Despite fulfilling the conditions for both a Chinese variety of English and ELF, the CAWSE corpus can also be seen as representative of learner English. All the data in our corpus have been collected during the preliminary-year courses of the undergraduate program or the pre-sessional course of the Master’s program, and these courses are delivered by certified English language teachers and focus on English for Academic and Specific Purposes (EAP or ESP). Many of the teaching materials, classroom activities, and assessments are explicitly aimed at enhancing the language proficiency and academic skills of the students. From this perspective, the students at UNNC, or at least those whose L2 English samples we have collected, may not be so much competent users of a ‘legitimate’ variety of English as they are also English language learners, whose deviations are often a target for correction.
• • • • • • •
● What this task involves
Answer from the CAWSE corpus text:
1. Besides a Chinese variety of English and ELF, what kind of English can the corpus be seen as representing?
2. In which courses were the corpus data collected?
3. Who delivers those courses?

● Given data
• • • • • • •
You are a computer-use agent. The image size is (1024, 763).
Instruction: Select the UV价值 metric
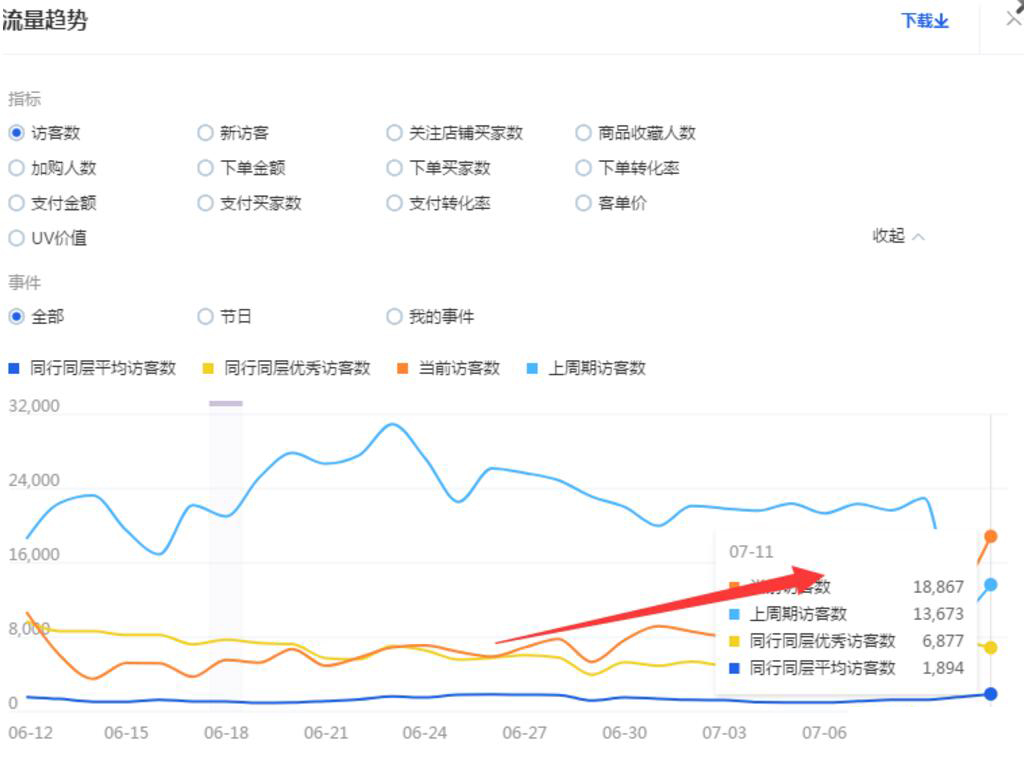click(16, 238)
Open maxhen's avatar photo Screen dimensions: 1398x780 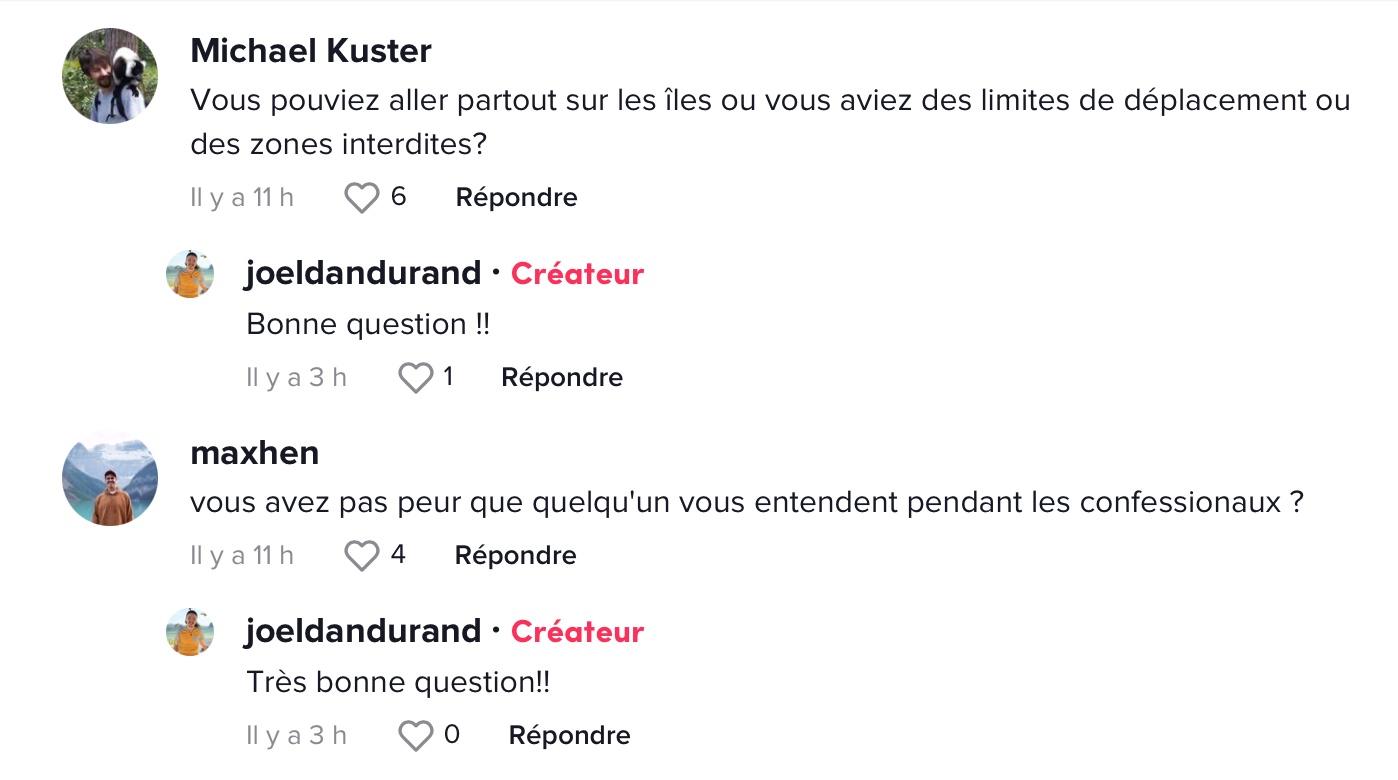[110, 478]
• • • • • • •
● Task response
1. Learner English.
2. The preliminary-year courses of the undergraduate program or the pre-sessional course of the Master's program.
3. Certified English language teachers.